Today I've seen one of the greatest movies ever for the 3rd time (I think), this movie called memento.
This movie is one of the most complicated movies ever, if you saw it once you have to see it again to understand more.
For those of you who haven't seen it yet it's about a guy who lost his short memory when robbers came to his house and attacked his wife.
After that incident he needed to make himself a reason to live for.
He finds the man who attacked him and kills him, but then he realizes that if he leave it like this he will have nothing to live for, so he changes some details about his killer to find him again and kill him again.
He needs to make something to live for.
The greatness of this movie is that it filmed backwards, making you experience the short memory loss.
You actually forget what happened 5 minutes ago if you don't pay attention.
Now, what am I telling you this for ?
I see this movie and I realize that I have nothing to live for (it doesn't mean that I want to take my own life, but if a roaming truck will "ride" on me...that's a different story ;)).
Anyway , except for my family I didn't receive one call yesterday for my birthday.
None except my family called me to congratulate me for my birthday.
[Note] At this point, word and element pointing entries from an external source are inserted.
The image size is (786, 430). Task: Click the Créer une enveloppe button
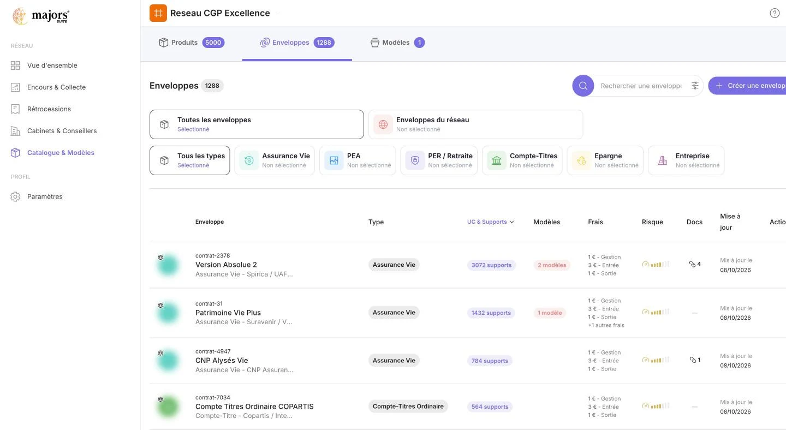tap(747, 86)
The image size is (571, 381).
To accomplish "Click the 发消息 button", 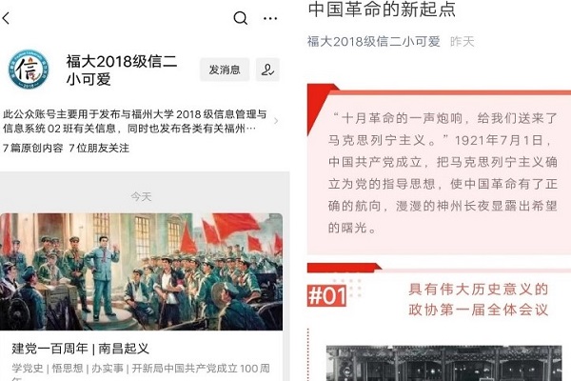I will click(x=225, y=70).
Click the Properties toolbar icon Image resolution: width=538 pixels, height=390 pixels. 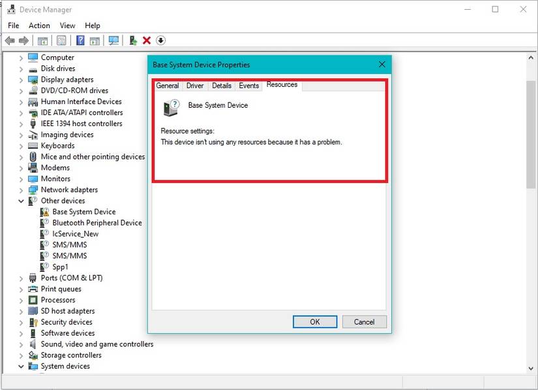[x=95, y=41]
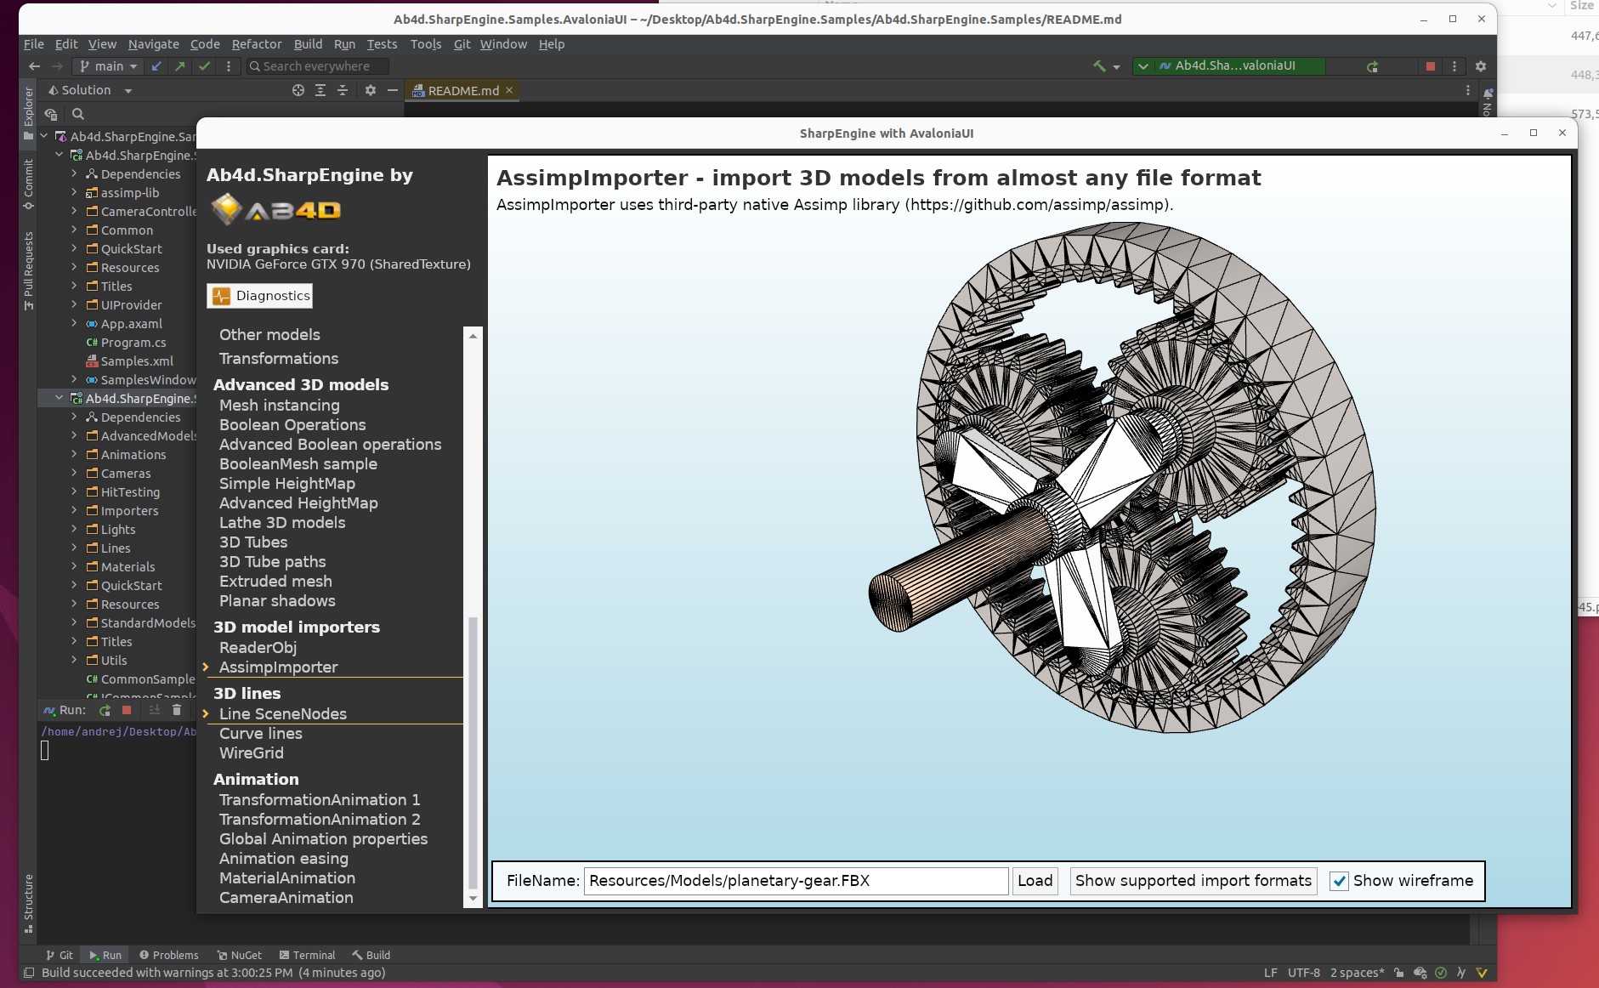Open the notifications bell icon
Screen dimensions: 1599x988
1488,94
I have no real friends, I have no ambitions, and if I'll die - I won't be remembered by anyone except my family.
I came to a situation that I want to forget everything that happened from my day of birth till today.
I want to forget all the people I knew all the things I've done BUT I don't want to be with a short memory loss - that's really sucks.
I want to start over from a blank page and my past is hunting me.
Sometimes I want to go to the past and change things, but as the "Alice" book/movie says "I can't go/change the past - I was a different person there".
So I want the next best thing.
Loose my memory and start from the start.